Provided information START
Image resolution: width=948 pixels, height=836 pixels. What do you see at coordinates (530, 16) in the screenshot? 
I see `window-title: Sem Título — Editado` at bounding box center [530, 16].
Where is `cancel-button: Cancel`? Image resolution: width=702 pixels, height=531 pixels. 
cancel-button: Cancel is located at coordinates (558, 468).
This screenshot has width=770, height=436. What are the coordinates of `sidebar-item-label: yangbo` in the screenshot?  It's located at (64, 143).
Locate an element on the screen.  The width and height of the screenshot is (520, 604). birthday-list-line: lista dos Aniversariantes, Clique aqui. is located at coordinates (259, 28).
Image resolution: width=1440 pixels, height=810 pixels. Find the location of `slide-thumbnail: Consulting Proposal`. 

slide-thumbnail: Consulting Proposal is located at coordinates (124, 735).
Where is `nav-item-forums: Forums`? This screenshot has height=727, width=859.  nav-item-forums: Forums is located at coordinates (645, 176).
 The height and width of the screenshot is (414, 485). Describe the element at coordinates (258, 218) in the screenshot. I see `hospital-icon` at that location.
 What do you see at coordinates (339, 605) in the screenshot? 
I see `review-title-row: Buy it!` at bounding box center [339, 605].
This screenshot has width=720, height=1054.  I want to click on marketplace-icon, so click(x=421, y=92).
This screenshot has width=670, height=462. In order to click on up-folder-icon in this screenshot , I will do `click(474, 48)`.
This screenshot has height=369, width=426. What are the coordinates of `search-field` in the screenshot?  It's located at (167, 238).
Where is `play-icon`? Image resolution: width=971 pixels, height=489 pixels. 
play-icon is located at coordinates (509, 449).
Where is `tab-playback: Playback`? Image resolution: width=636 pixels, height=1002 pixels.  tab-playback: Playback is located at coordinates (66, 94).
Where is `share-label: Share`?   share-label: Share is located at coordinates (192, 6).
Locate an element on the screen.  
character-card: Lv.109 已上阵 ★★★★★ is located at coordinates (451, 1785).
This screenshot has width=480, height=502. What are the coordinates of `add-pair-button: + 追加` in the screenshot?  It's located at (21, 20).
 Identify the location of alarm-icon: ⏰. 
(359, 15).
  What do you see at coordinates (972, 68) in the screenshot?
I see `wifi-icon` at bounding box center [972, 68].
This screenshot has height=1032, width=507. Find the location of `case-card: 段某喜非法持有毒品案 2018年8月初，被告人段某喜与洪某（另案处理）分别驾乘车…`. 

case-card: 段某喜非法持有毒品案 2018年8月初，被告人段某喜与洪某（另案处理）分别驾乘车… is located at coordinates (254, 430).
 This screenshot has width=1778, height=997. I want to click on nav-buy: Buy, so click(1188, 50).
Provided information END
## What to do:
Report each line of the records above that contains the word "Proposal", copying the lines in full.

## Finished exercise:
Image resolution: width=1440 pixels, height=810 pixels. Find the location of `slide-thumbnail: Consulting Proposal`. 
slide-thumbnail: Consulting Proposal is located at coordinates (124, 735).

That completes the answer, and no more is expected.